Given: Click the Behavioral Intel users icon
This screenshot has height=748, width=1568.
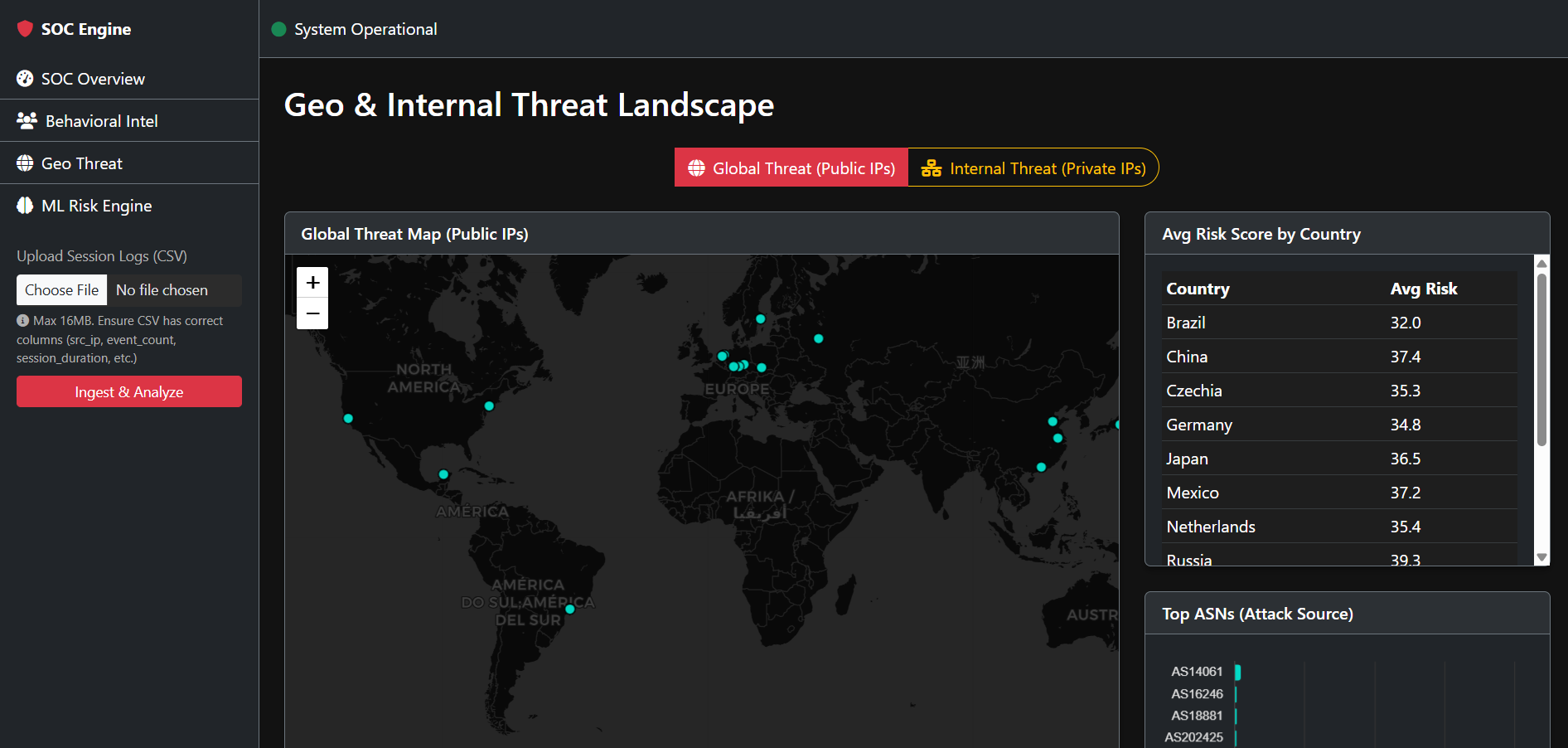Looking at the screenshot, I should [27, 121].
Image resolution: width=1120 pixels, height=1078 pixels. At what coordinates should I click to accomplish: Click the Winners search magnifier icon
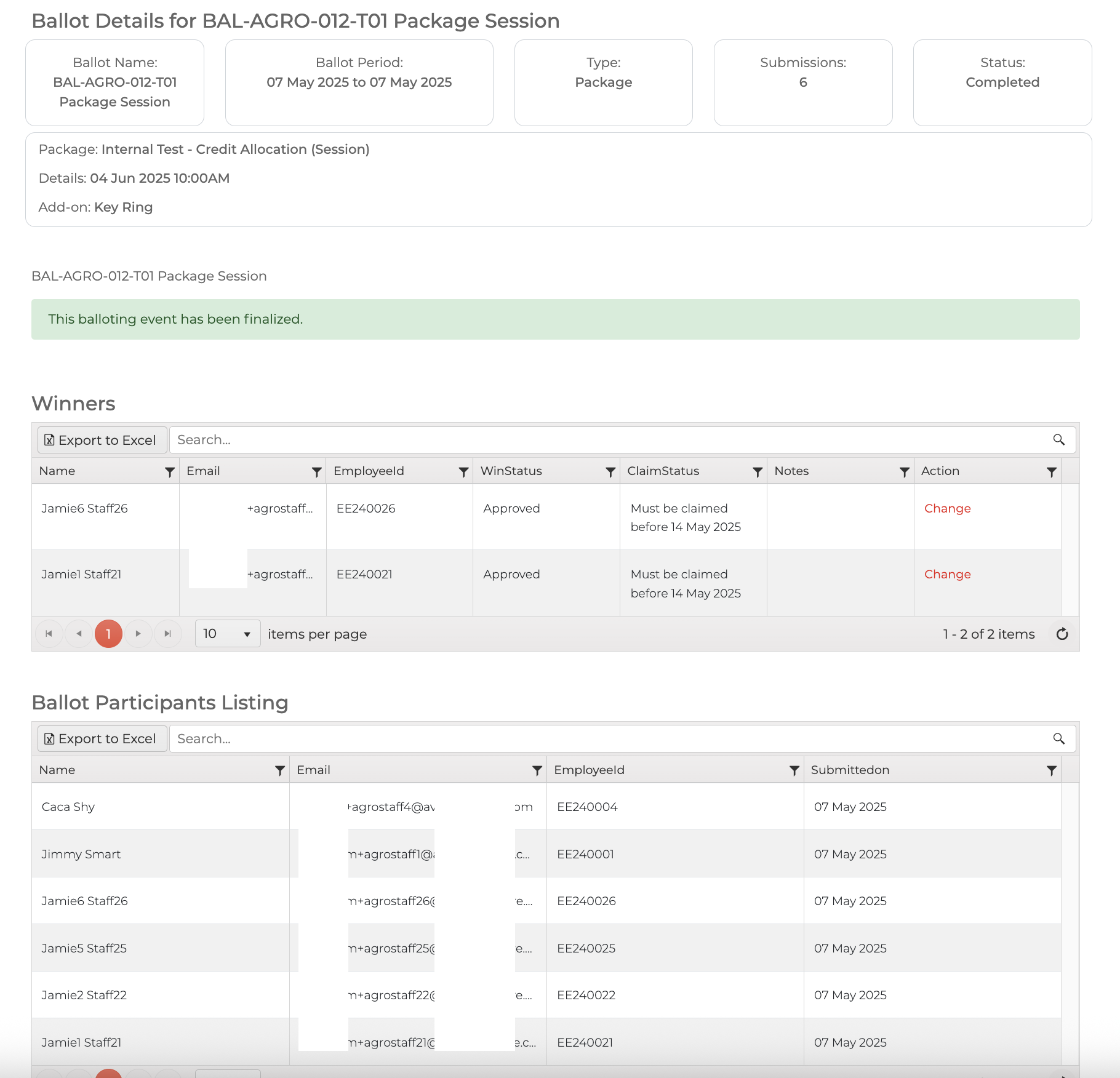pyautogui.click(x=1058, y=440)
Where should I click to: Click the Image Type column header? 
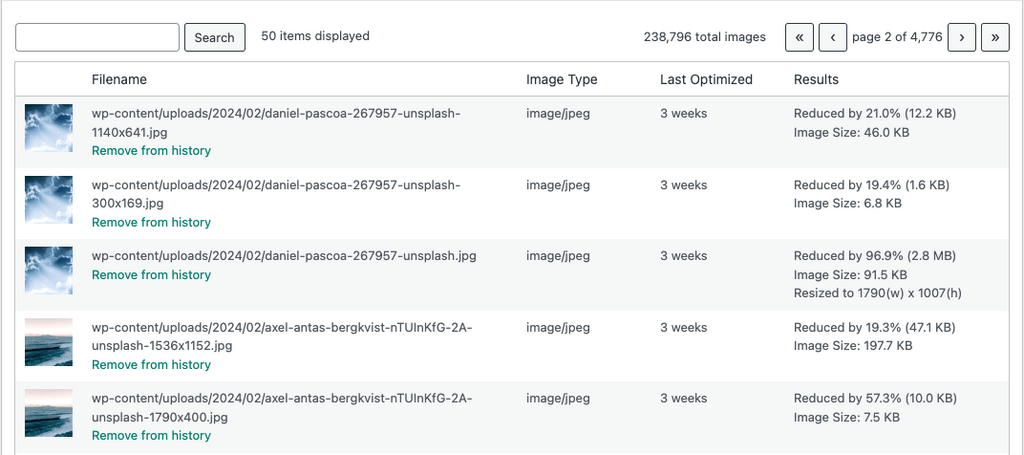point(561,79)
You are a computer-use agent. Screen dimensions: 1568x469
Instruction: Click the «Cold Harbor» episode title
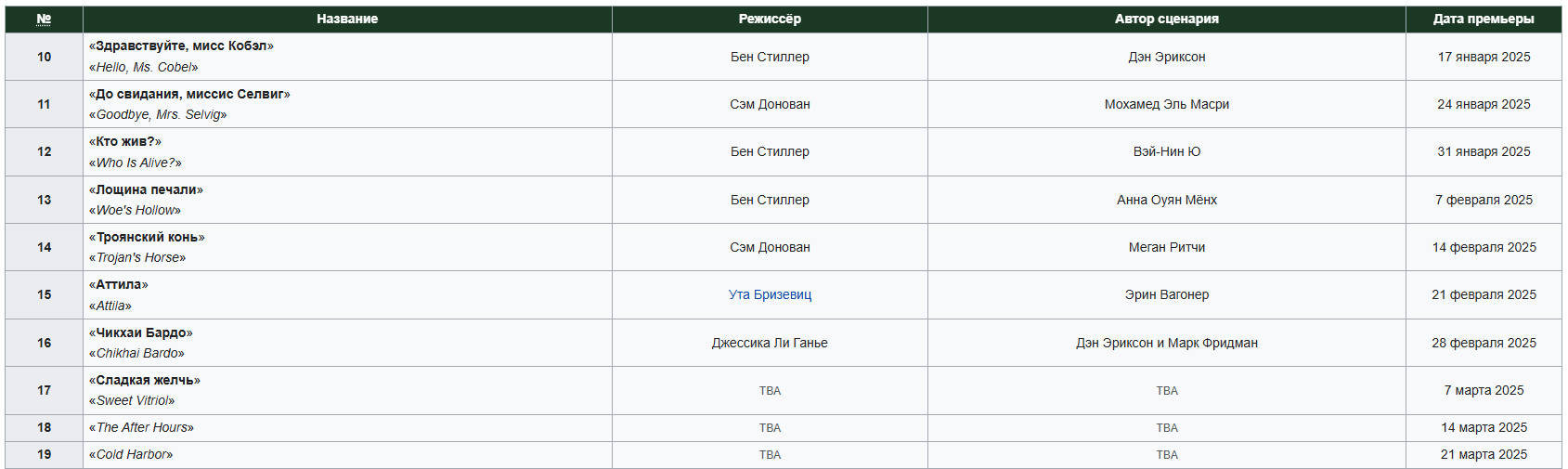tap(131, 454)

^^^^^^^^^^^^^^^^

_YOUR GOAL_
Please transcribe exactly the lines from the one containing "You are a computer-use" through the last line of the records above, both included, and leave out every picture.

_WRITTEN ANSWER_
You are a computer-use agent. Screen dimensions: 1568x469
Instruction: Click the «Cold Harbor» episode title
tap(131, 454)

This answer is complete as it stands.